### EXERCISE
Which of the lines below include the word "Given"? Pull each one out.

DATASET RECORDS Block Start

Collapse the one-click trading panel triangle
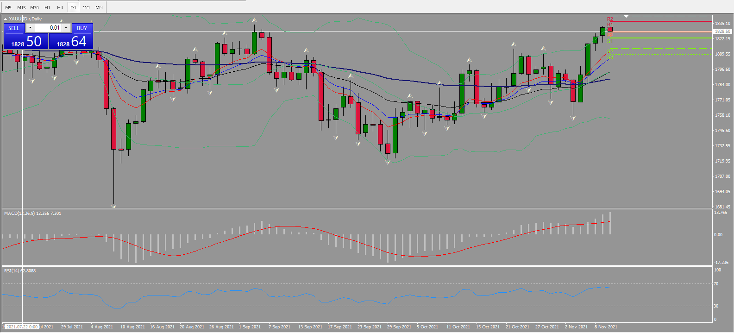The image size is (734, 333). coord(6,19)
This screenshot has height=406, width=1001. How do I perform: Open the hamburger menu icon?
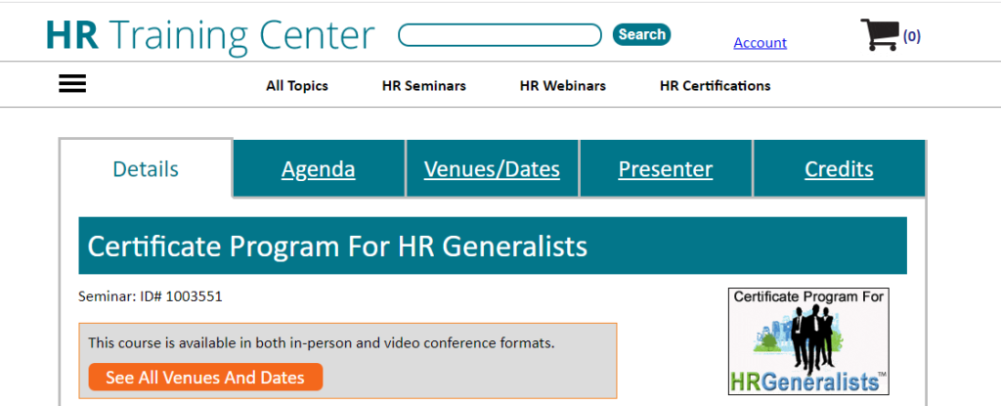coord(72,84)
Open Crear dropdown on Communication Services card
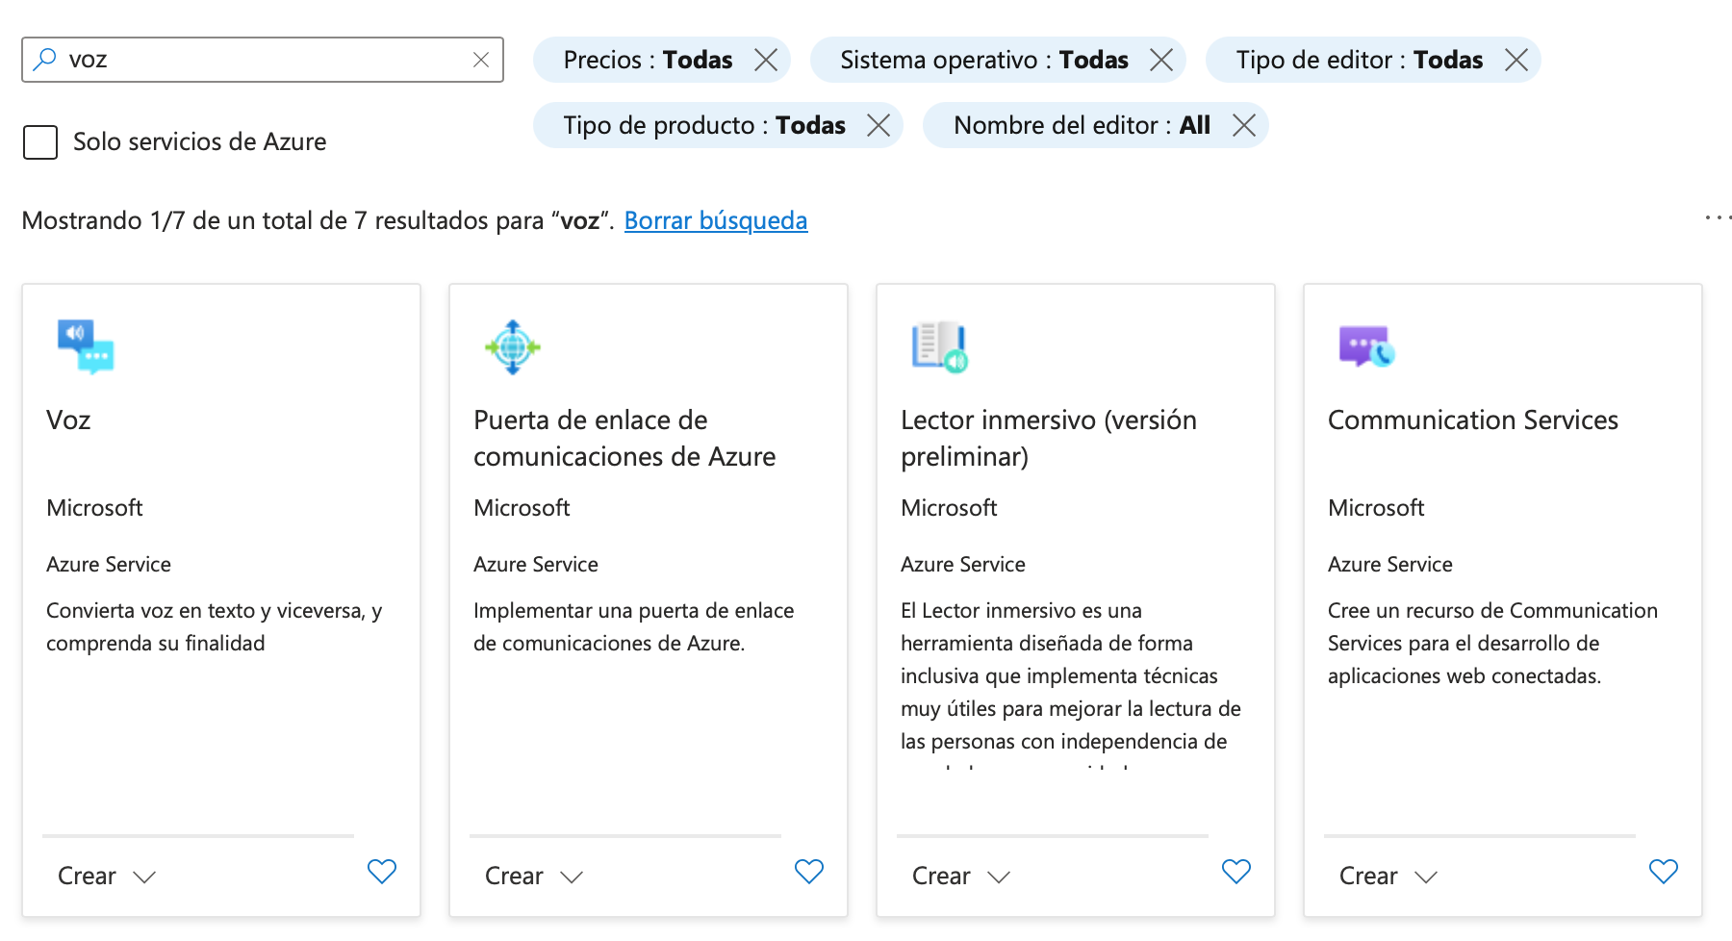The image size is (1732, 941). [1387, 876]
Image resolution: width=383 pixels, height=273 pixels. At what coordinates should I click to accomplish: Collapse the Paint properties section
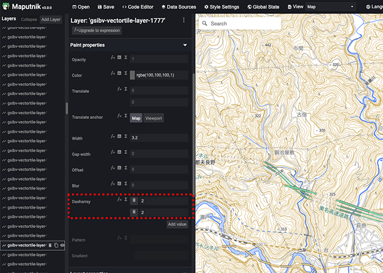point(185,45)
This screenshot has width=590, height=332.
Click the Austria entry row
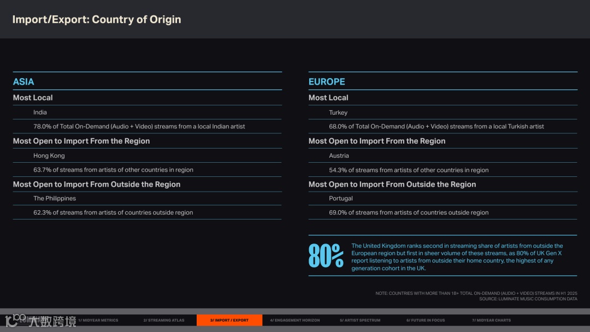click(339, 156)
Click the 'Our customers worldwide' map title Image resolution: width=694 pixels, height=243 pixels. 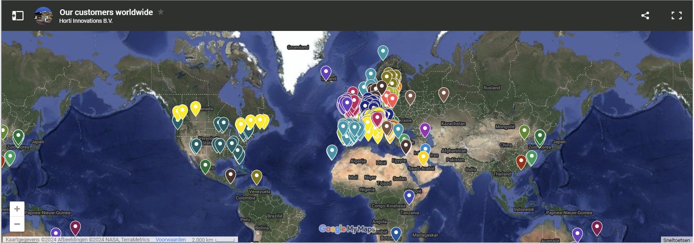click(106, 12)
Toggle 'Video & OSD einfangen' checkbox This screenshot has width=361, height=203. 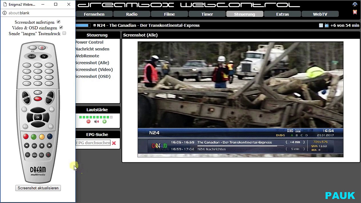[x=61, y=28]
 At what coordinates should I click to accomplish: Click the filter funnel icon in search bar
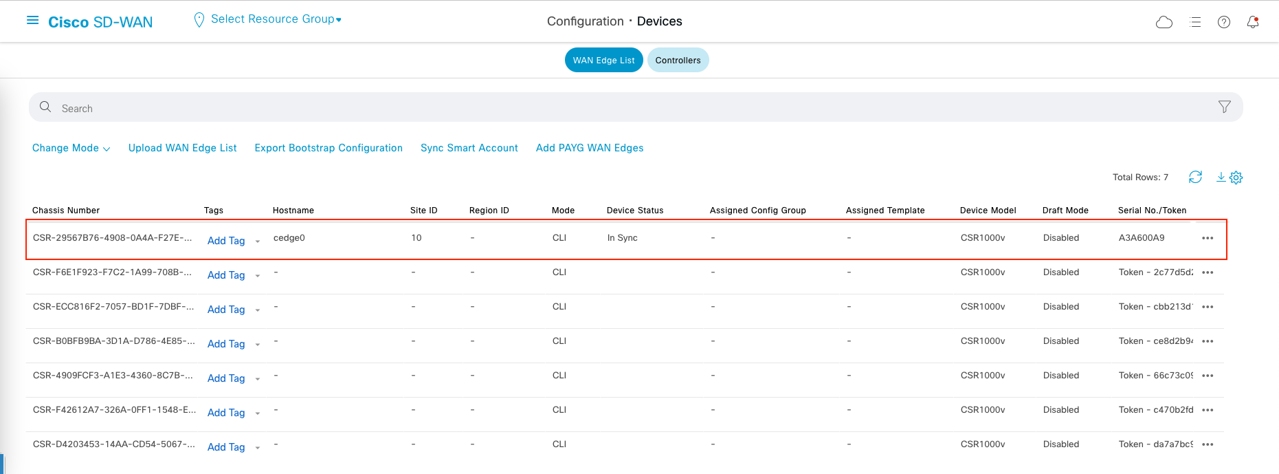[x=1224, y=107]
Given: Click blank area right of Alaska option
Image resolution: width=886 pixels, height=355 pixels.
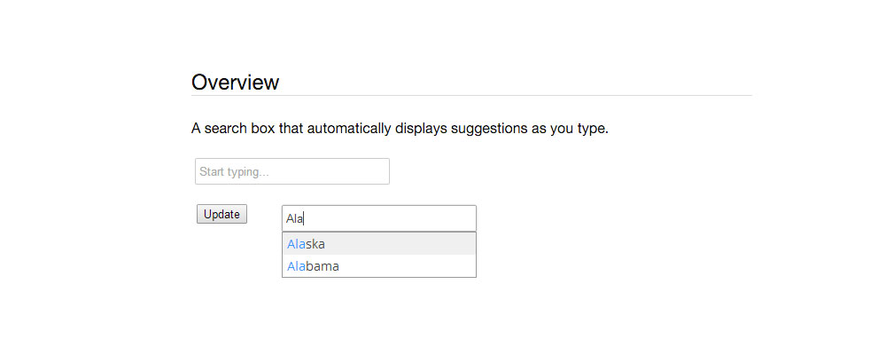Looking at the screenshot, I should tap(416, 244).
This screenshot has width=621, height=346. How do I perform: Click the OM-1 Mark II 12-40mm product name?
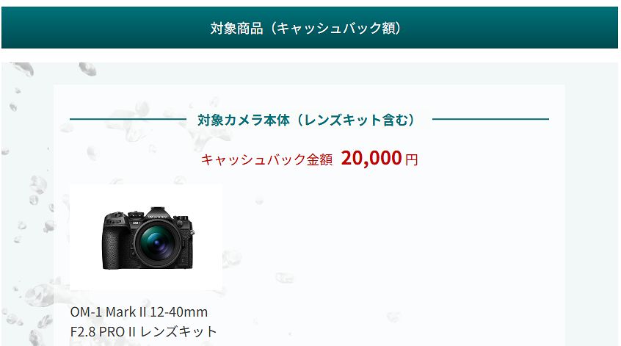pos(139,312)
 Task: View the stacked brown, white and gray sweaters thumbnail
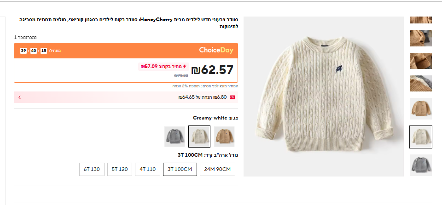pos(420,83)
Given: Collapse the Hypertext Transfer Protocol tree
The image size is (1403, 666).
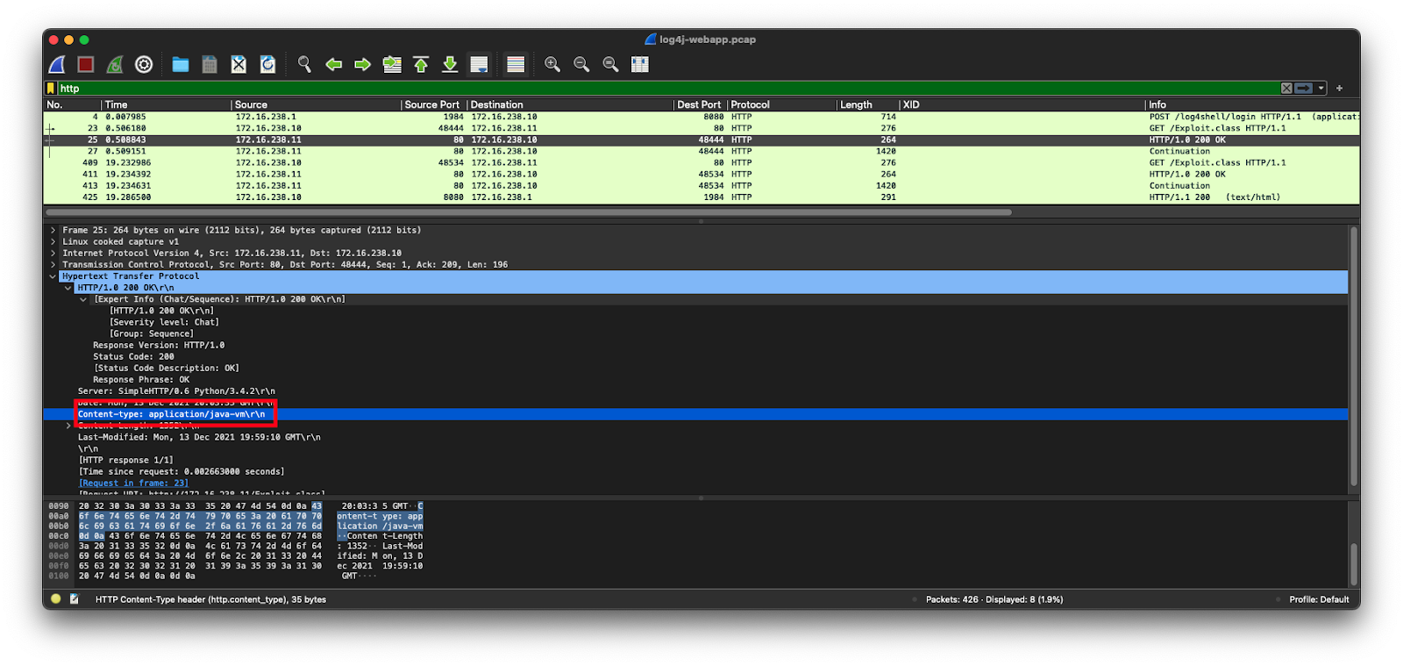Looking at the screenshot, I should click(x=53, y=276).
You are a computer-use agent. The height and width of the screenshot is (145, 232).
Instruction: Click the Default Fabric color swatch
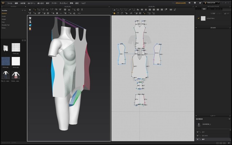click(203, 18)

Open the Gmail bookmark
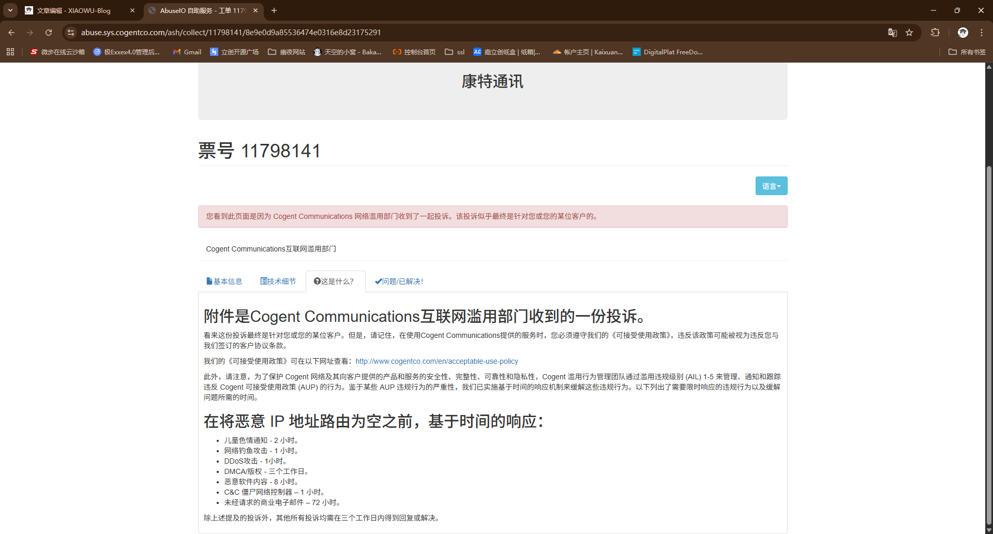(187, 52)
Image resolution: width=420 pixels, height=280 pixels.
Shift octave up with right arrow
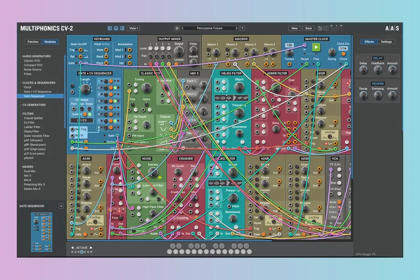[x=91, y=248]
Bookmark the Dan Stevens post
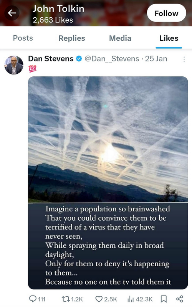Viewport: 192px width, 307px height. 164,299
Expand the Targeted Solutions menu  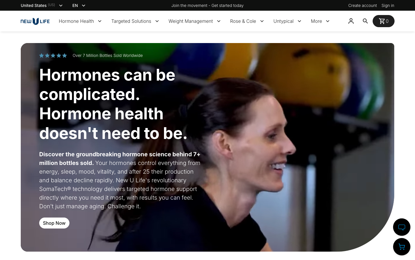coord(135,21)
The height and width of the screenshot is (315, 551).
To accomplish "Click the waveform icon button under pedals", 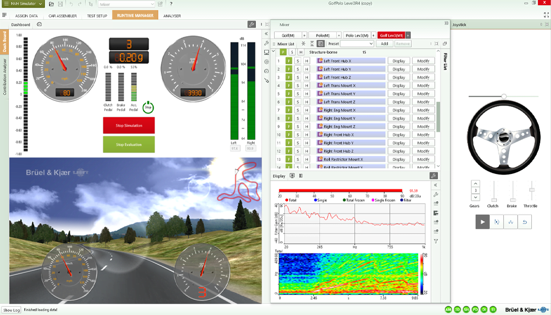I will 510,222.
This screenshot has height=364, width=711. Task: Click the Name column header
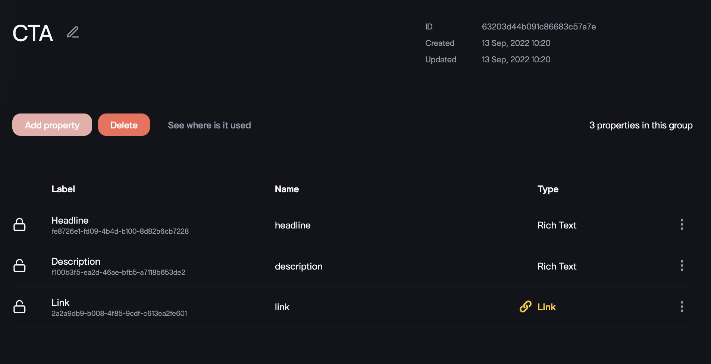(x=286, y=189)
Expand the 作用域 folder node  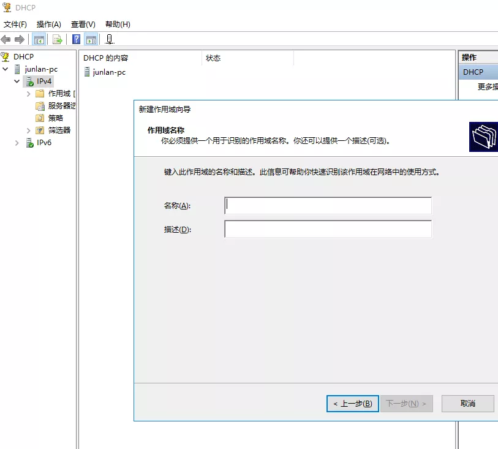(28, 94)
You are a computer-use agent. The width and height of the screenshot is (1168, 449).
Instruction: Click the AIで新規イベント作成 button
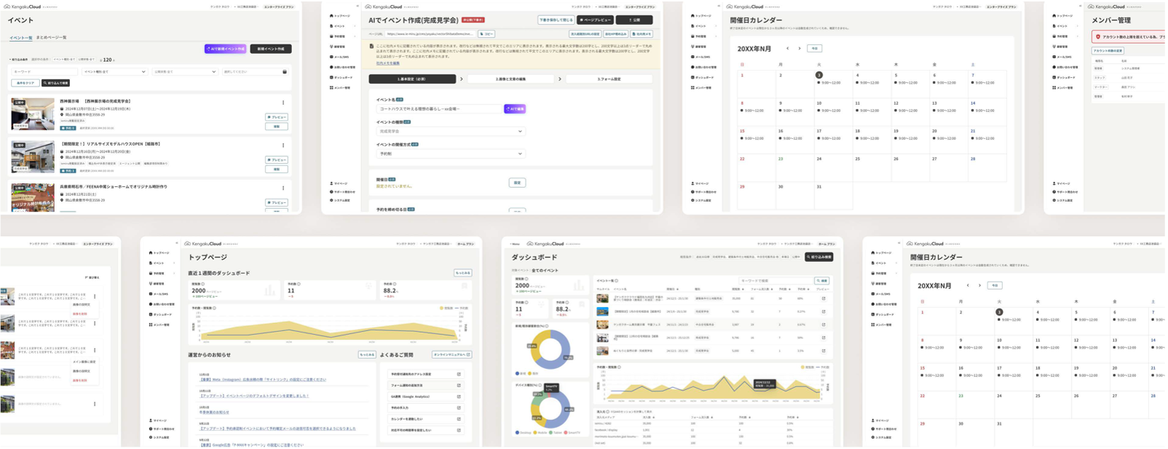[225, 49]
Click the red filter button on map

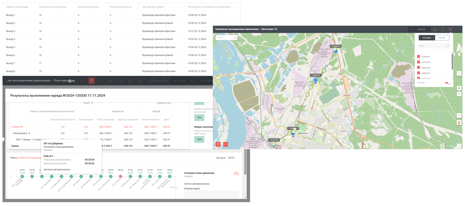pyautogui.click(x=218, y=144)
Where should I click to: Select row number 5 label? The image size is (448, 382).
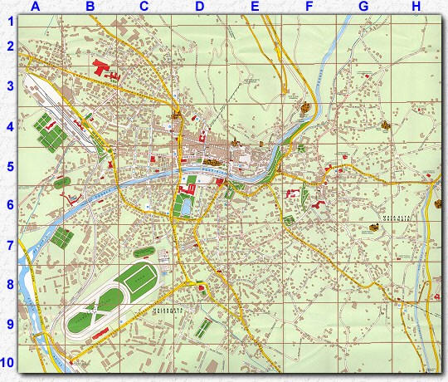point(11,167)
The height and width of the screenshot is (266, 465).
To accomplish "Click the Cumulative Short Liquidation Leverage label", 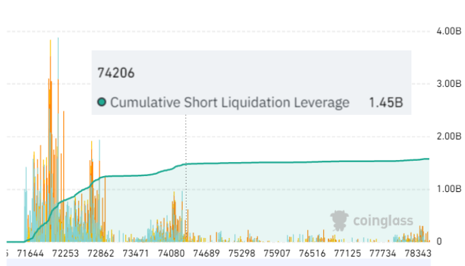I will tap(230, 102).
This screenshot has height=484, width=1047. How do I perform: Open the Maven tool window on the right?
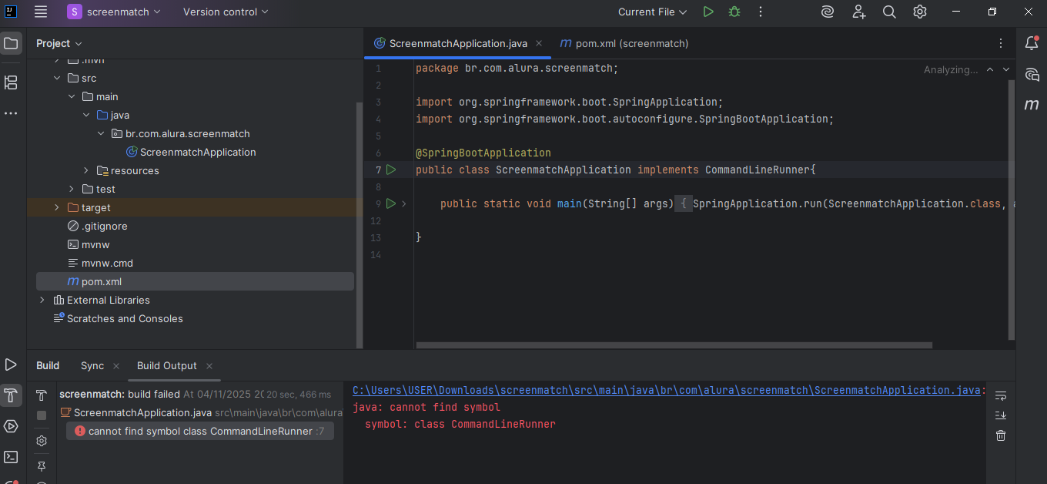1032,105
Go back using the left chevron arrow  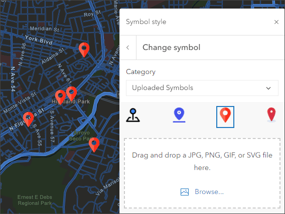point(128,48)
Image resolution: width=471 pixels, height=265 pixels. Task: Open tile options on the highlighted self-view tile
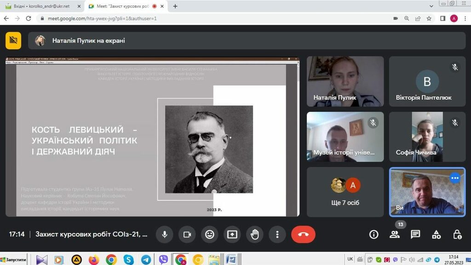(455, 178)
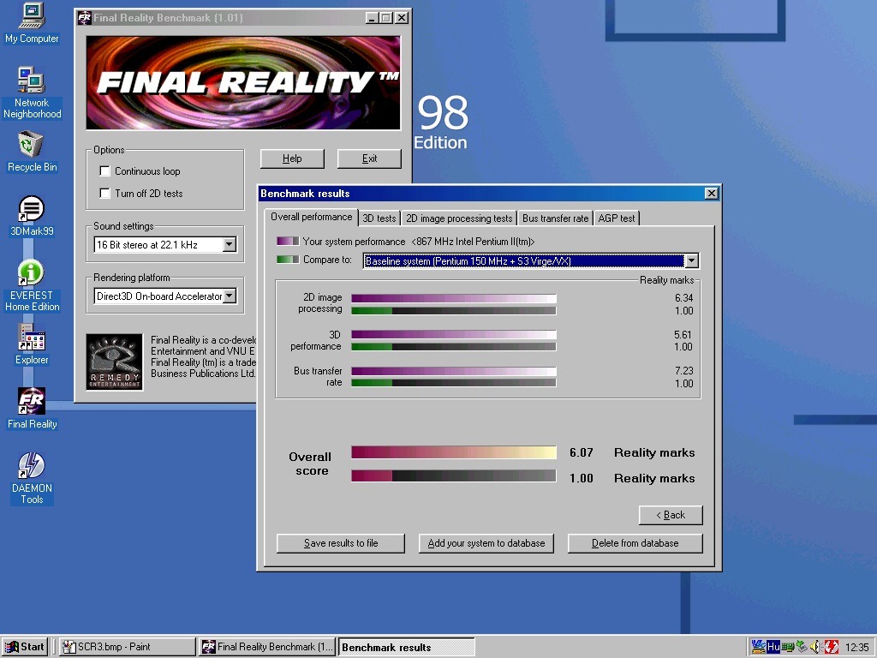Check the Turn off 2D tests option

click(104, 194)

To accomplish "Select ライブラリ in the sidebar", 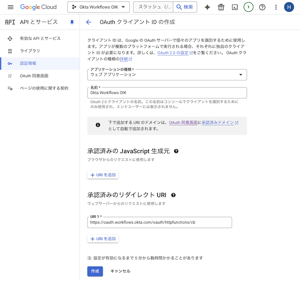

DATASET RECORDS Block End

### RESULT OF THE EXERCISE
Given: Click blank area right of Alaska option
Given: Collapse the Hypertext Transfer Protocol tree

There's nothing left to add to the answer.